INPUT DATA section start

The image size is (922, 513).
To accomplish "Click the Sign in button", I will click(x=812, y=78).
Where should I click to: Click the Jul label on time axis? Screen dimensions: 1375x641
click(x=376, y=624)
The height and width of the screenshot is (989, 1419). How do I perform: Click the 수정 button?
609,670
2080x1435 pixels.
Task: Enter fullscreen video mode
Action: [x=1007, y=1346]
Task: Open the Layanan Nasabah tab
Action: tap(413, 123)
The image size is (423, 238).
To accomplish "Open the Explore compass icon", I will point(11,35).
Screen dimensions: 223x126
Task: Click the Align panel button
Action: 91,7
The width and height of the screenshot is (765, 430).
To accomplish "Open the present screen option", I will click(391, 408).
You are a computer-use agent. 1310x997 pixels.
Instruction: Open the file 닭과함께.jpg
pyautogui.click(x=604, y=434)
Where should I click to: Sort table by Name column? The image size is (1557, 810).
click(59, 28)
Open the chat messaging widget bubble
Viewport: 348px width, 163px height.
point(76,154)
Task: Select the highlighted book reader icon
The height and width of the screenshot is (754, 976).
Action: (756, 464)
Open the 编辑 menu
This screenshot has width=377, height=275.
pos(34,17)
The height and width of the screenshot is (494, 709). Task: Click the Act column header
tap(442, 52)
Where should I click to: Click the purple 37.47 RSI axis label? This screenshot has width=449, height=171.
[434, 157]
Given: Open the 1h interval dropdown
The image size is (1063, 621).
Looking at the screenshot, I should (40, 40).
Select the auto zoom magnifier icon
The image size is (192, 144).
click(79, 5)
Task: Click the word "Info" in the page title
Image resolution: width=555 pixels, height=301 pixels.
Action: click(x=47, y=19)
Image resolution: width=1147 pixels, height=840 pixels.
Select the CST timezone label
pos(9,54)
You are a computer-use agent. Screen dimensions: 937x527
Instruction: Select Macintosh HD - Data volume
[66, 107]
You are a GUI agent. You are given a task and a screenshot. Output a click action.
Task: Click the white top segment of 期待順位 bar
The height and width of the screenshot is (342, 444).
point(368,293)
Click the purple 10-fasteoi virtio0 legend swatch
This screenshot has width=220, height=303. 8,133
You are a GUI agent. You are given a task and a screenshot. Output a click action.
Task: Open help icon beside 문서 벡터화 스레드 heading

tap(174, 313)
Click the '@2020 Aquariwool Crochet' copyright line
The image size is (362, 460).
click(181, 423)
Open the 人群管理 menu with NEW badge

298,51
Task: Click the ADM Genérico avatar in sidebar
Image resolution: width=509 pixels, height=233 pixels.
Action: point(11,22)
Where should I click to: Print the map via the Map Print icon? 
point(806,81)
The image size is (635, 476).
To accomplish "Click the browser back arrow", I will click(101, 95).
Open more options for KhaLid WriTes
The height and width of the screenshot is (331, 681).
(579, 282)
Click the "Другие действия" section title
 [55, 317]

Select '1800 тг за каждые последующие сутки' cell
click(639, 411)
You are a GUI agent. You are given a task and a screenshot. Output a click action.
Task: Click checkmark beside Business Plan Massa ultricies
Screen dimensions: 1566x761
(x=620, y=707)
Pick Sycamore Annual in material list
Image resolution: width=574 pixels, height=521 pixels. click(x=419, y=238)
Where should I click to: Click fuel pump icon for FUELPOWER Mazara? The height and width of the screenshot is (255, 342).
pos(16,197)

INPUT DATA section end

• **WHAT YOU WILL DO**
Above are the records; restate each one exactly.

• **SOLVED PROBLEM**
The image size is (922, 513).
To accomplish "Click the Sign in button", I will click(x=812, y=78).
Where should I click to: Click the Jul label on time axis? Screen dimensions: 1375x641
click(x=376, y=624)
The height and width of the screenshot is (989, 1419). How do I perform: Click the 수정 button?
609,670
2080x1435 pixels.
Task: Enter fullscreen video mode
Action: [x=1007, y=1346]
Task: Open the Layanan Nasabah tab
Action: tap(413, 123)
The image size is (423, 238).
To accomplish "Open the Explore compass icon", I will point(11,35).
Screen dimensions: 223x126
Task: Click the Align panel button
Action: 91,7
The width and height of the screenshot is (765, 430).
To accomplish "Open the present screen option", I will click(391, 408).
You are a computer-use agent. 1310x997 pixels.
Instruction: Open the file 닭과함께.jpg
pyautogui.click(x=604, y=434)
Where should I click to: Sort table by Name column? The image size is (1557, 810).
click(59, 28)
Open the chat messaging widget bubble
Viewport: 348px width, 163px height.
point(76,154)
Task: Select the highlighted book reader icon
The height and width of the screenshot is (754, 976).
Action: (756, 464)
Open the 编辑 menu
This screenshot has width=377, height=275.
pos(34,17)
The height and width of the screenshot is (494, 709). Task: Click the Act column header
tap(442, 52)
Where should I click to: Click the purple 37.47 RSI axis label? This screenshot has width=449, height=171.
[434, 157]
Given: Open the 1h interval dropdown
The image size is (1063, 621).
Looking at the screenshot, I should (40, 40).
Select the auto zoom magnifier icon
The image size is (192, 144).
click(79, 5)
Task: Click the word "Info" in the page title
Image resolution: width=555 pixels, height=301 pixels.
Action: click(x=47, y=19)
Image resolution: width=1147 pixels, height=840 pixels.
Select the CST timezone label
pos(9,54)
You are a computer-use agent. Screen dimensions: 937x527
Instruction: Select Macintosh HD - Data volume
[66, 107]
You are a GUI agent. You are given a task and a screenshot. Output a click action.
Task: Click the white top segment of 期待順位 bar
The height and width of the screenshot is (342, 444).
point(368,293)
Click the purple 10-fasteoi virtio0 legend swatch
This screenshot has width=220, height=303. 8,133
You are a GUI agent. You are given a task and a screenshot. Output a click action.
Task: Open help icon beside 문서 벡터화 스레드 heading

tap(174, 313)
Click the '@2020 Aquariwool Crochet' copyright line
The image size is (362, 460).
click(181, 423)
Open the 人群管理 menu with NEW badge

298,51
Task: Click the ADM Genérico avatar in sidebar
Image resolution: width=509 pixels, height=233 pixels.
Action: point(11,22)
Where should I click to: Print the map via the Map Print icon? 
point(806,81)
The image size is (635, 476).
To accomplish "Click the browser back arrow", I will click(101, 95).
Open more options for KhaLid WriTes
The height and width of the screenshot is (331, 681).
(579, 282)
Click the "Другие действия" section title
 [55, 317]

Select '1800 тг за каждые последующие сутки' cell
click(639, 411)
You are a GUI agent. You are given a task and a screenshot. Output a click action.
Task: Click checkmark beside Business Plan Massa ultricies
Screen dimensions: 1566x761
(x=620, y=707)
Pick Sycamore Annual in material list
Image resolution: width=574 pixels, height=521 pixels. click(x=419, y=238)
Where should I click to: Click fuel pump icon for FUELPOWER Mazara? The height and width of the screenshot is (255, 342).
pos(16,197)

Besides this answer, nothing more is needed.